**GOAL OF THE EXERCISE:**
Find the lines in the records that carry the word "computer". Copy each one.

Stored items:
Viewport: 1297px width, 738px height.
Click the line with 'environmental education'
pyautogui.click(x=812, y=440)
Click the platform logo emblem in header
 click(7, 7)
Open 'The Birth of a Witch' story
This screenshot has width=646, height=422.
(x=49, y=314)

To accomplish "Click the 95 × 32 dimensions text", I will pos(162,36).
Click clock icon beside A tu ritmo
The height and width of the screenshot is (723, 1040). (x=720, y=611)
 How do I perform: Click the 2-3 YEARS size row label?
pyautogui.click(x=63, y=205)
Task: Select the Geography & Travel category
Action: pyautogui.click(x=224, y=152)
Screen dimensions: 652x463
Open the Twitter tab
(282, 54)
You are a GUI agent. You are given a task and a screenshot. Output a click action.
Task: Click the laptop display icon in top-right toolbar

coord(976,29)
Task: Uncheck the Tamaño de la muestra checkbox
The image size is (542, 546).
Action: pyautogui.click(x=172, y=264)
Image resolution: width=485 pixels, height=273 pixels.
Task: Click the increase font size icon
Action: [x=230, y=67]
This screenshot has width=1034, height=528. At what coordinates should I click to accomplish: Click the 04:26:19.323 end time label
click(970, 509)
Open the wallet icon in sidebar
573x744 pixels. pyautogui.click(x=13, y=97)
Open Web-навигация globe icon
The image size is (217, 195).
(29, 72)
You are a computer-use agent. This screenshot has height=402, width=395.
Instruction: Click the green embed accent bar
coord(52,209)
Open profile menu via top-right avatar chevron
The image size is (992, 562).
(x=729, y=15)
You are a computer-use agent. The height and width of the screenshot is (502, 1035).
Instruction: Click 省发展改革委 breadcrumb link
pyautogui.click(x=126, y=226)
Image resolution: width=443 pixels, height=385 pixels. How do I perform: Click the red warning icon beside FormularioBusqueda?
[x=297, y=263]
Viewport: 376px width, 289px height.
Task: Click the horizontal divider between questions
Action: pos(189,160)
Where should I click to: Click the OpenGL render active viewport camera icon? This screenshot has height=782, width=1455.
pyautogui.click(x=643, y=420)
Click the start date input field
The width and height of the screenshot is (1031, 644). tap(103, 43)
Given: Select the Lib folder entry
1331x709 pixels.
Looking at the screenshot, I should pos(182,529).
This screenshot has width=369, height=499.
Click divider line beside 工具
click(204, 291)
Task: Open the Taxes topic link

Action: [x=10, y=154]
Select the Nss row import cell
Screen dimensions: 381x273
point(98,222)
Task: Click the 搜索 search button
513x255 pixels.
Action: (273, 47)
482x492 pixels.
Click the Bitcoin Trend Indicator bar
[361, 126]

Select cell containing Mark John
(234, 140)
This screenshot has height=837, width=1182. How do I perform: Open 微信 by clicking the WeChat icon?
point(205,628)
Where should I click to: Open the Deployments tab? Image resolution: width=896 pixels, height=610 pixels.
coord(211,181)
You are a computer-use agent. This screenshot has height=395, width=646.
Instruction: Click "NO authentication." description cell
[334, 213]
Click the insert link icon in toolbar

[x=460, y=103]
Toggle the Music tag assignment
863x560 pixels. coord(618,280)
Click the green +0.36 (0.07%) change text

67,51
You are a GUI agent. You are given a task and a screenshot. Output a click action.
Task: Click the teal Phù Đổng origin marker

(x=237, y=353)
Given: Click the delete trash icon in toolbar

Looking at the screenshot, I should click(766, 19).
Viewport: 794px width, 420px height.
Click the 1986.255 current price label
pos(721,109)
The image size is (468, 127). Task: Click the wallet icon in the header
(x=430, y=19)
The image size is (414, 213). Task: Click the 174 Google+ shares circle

**SOLUTION FOR THIS TASK:**
You are a computer-use agent. This screenshot has height=402, width=395.
You are a computer-use agent. The height and width of the screenshot is (502, 1035).
You are a computer-use agent. This screenshot has height=395, width=646.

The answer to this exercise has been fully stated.